■ **Direction**
Pick out each line of the data that contains the word "width" and copy those lines.

[Interface element data]
▬▬▬▬▬▬

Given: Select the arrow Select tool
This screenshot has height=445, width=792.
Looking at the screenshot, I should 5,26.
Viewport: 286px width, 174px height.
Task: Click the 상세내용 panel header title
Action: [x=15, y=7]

▬▬▬▬▬▬

■ **Output of the exercise**
This screenshot has height=445, width=792.
Viewport: 286px width, 174px height.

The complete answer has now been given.